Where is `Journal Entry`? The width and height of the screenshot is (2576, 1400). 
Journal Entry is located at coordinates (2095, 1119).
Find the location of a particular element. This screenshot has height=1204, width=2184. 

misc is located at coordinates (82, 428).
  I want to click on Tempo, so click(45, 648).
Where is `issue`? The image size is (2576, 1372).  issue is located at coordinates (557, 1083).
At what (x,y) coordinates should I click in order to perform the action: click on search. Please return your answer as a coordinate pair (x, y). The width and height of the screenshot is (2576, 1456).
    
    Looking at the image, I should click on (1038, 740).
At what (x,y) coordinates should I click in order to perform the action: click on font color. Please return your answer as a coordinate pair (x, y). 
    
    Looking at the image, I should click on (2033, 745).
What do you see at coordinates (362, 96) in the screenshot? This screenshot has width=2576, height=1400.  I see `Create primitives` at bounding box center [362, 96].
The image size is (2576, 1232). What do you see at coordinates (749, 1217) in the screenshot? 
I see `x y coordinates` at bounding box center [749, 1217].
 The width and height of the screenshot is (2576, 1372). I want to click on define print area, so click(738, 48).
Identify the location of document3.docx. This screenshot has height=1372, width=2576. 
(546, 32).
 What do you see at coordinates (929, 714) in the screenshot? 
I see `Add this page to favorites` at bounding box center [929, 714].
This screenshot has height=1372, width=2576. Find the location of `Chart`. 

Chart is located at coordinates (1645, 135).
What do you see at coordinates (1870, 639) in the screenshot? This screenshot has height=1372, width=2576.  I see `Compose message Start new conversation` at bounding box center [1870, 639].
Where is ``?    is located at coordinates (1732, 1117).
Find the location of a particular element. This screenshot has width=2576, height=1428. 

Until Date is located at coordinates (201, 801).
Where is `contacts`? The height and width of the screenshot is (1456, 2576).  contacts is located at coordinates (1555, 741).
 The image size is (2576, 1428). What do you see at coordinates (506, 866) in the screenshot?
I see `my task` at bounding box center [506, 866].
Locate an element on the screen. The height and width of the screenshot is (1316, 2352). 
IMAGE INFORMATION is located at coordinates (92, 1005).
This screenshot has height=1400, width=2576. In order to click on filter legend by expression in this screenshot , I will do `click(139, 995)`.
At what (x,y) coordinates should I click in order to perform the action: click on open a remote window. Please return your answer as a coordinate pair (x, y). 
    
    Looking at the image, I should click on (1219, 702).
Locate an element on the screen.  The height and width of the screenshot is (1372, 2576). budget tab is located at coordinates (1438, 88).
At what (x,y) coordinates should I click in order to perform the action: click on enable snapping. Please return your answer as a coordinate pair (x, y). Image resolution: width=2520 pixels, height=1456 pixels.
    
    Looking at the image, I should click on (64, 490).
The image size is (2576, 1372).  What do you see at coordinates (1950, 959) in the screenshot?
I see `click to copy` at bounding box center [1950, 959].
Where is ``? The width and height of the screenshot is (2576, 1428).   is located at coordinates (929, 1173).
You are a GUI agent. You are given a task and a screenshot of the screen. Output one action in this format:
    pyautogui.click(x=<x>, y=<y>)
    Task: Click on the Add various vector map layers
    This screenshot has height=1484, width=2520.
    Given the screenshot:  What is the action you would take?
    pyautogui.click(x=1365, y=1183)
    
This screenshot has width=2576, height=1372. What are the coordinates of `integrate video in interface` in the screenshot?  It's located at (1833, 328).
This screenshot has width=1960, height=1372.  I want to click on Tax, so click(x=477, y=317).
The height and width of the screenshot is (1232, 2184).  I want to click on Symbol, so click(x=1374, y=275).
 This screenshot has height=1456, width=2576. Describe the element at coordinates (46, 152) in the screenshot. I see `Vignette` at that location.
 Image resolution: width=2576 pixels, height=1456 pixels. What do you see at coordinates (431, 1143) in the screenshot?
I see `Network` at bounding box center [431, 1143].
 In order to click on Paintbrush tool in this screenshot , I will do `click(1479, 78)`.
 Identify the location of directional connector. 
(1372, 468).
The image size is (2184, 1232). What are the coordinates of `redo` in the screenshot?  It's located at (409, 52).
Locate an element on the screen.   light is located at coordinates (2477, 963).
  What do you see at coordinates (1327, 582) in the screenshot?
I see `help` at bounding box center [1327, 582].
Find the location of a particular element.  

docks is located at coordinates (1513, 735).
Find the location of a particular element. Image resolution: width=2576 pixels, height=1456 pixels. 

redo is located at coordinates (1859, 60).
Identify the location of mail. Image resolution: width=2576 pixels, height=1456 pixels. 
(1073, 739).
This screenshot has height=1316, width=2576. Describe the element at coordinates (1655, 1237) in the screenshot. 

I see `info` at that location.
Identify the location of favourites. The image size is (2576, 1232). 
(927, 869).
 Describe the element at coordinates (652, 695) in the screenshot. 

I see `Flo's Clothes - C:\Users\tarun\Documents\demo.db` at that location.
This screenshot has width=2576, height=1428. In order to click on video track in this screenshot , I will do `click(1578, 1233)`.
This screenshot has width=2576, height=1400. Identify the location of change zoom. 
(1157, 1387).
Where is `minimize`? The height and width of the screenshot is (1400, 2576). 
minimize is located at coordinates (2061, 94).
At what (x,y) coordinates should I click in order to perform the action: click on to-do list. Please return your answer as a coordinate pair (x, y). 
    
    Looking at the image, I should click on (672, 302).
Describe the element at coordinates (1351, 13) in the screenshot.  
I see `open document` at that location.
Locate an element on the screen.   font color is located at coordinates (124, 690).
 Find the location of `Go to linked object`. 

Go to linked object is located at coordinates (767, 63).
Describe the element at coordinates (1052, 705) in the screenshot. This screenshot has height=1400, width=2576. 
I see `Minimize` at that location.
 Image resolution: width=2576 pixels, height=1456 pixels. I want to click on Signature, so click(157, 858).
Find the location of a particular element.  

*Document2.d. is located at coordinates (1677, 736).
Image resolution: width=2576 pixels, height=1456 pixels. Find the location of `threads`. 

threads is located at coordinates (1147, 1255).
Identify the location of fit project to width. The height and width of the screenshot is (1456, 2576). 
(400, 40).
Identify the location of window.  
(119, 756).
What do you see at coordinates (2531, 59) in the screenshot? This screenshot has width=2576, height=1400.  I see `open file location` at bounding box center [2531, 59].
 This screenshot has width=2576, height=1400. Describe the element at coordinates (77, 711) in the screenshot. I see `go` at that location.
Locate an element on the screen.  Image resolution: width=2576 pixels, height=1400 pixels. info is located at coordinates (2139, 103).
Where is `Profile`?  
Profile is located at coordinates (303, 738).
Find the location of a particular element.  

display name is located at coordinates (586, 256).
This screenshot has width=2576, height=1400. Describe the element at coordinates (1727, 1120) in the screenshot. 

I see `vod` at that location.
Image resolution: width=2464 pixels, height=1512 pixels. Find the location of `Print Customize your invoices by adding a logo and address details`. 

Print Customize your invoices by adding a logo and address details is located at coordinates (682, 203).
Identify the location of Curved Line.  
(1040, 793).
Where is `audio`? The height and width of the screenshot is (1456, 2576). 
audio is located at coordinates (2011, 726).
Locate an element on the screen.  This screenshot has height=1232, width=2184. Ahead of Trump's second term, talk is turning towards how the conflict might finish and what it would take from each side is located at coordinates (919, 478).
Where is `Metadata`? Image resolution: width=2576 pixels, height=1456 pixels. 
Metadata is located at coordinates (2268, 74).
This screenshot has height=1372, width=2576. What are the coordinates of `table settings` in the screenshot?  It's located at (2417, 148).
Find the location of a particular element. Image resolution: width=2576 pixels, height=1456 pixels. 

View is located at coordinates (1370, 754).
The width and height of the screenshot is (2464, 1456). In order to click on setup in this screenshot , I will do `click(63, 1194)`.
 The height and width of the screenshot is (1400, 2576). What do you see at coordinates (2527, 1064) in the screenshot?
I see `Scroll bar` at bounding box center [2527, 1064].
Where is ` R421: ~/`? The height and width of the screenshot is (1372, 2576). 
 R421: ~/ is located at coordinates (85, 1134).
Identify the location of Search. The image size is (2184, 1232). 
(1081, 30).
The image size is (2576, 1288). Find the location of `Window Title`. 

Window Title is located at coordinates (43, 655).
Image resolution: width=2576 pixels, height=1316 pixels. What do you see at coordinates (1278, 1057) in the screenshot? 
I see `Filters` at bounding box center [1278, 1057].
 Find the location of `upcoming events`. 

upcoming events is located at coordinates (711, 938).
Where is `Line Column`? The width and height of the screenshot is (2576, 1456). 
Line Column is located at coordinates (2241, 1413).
+---+
■ Problem statement
Count the lines in the listing above that contain the string "open", treating uppercase and lowercase as different. Reply with the number alone.

■ Correct response
3